A helpful guide to having the most restorative naps
One way to combat a disrupted sleep pattern is to catch up with naps. For centuries, southern European countries practiced restorative nap times called siestas. It was a habit they took with them when they travelled to other continents, especially the ones with hot climates.
So it was that Mediterranean countries and Latin America (and other parts of the world) came to follow a different sleep module pattern. It makes sense to sleep away the highest temperatures of the day by retreating to the bedroom for a siesta. Then you can make up for losing the afternoon hours by staying up later at night.
This runs counter to the western tradition of considering eight the ideal number of hours to sleep, and prefer it come in one uninterrupted block at night.
Researchers even tried to find a link between Mediterranean sleeping patterns that included a nap time and comparing it to western sleeping habits. Long term siesta napping routines were linked to:
- 12% reduction related to cardiac mortality for occasional nappers
- 37% reduction in cardiac mortality risk for regular nappers
- Men who took naps experienced stronger protection from heart disease
- Regular nappers had 64% less chance of coronary artery disease then non-nappers
- Regular nappers were 50% less likely to experience a coronary artery event compared to non-nappers.
Early to bed and early to rise, etc.?
It was Benjamin Franklin who said: Early to bed and early to rise, makes someone wealthy, heathy, and wise.
But is this true?
A team of Harvard researchers tested Franklin’s motto. They evaluated nearly 1,000 people who had experienced heart problems, and found there was no correlation between getting up early, going to bed early, and having a healthy heart.
Strike one to old wives’ tales about the benefits of 8 hours solid sleep within every 24 hours.
Here’s the Groundds’ guide to having a nice, restorative nap.
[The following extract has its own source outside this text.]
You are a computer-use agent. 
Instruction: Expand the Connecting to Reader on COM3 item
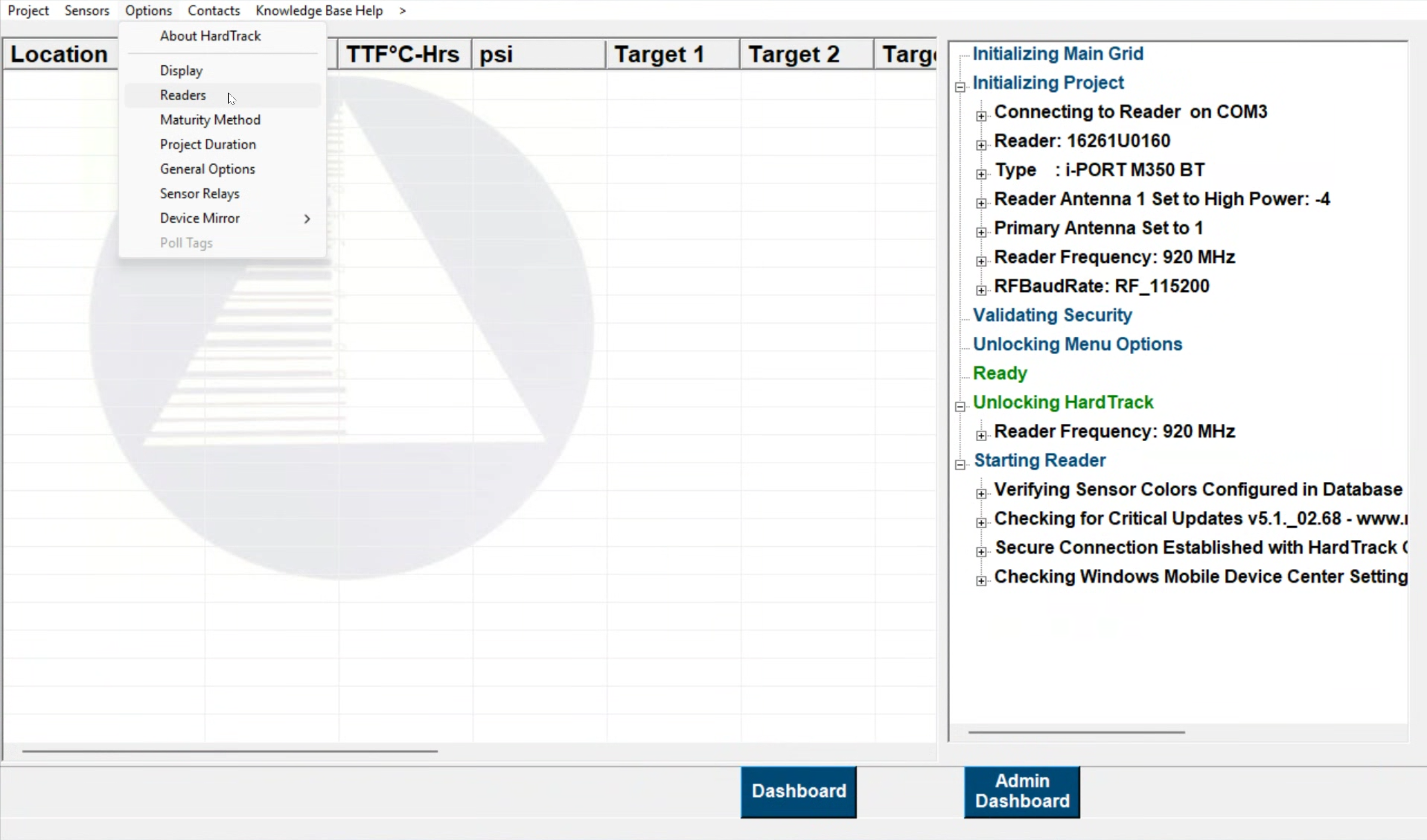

Napping guidelines and benefits
1. Try the power nap. Illustrious nappers of the past include Churchill, da Vinci, and Einstein. They were all fans of giving the brain time to reboot in the afternoons. The key to a successful power nap is to drift off enough to slow down brain activity, but not allowing yourself to fall into a deep sleep. It’s a fine line, but 20 minutes of relaxation should be enough to achieve it.
2. Find your naptime “sweet spot.” It will be sometime after lunch, especially if you eat carbs, and has to be before 3 pm. Don’t leave it any later than that or your sleep at night will be affected.
3. If you prefer napping on a day bed or couch, make sure it has adequate support for your neck and back. You won’t have a restorative nap if you wake up with a stiff neck or aching back.
4. If getting up to go to the bathroom interrupts your naptime sleep, try reducing your beverage consumption and sticking to small sips of water for the two or three hours before taking your nap. It will decrease the amount of excess water collecting in your bladder and free you to nap deeply in peace. Also, check your meds (OTC and prescribed) to see if one of the contraindications is frequency of urination.
5. Try noise cancelling headphones and white noise. If you’re at work – and it has to be in a progressive workplace that recognizes the benefits of napping! – pop on some noise cancelling headphones with your choice of white noise before drifting off. If you don’t have, try cranking the fan up on high for a similar effect.
6. If you only have time for a quick nap, have a cup of coffee or glass of water before hitting the hay. The caffeine or diuretic effect will have you up and about after 20 to 30 minutes.
7. Don’t forget to turn off the notifications on your device.
8. Don’t be too hard on yourself. If you are recovering from an illness or have experienced interrupted sleep at night (hello parents of infants, toddlers, and young children), take a nap at ever chance you have. Your body needs it.
4. When you are stressed out or feeling emotionally or physically blue, your heart beats faster. This is counterproductive to having a restorative nap. The pressure applied to the body by a weighted blanket calms the parasympathetic nervous system, which in turn, lowers the heart rate. This lowering of a fast heart beat will have you winging your way toward a peaceful, restorative nap in no time!
10. If you have a bad memory or have recently experienced a traumatic event, it will replay itself over and over in your mind, no matter what time it is or where you are trying to sleep. By covering yourself with a weighted blanket, it reduces the physiological symptoms these bad thoughts have on you, and this in turn alleviates the adrenalin jumps the memories are causing you to have.
And there you have it, Groundds’ guide to siesta sleeping your way to nappiness!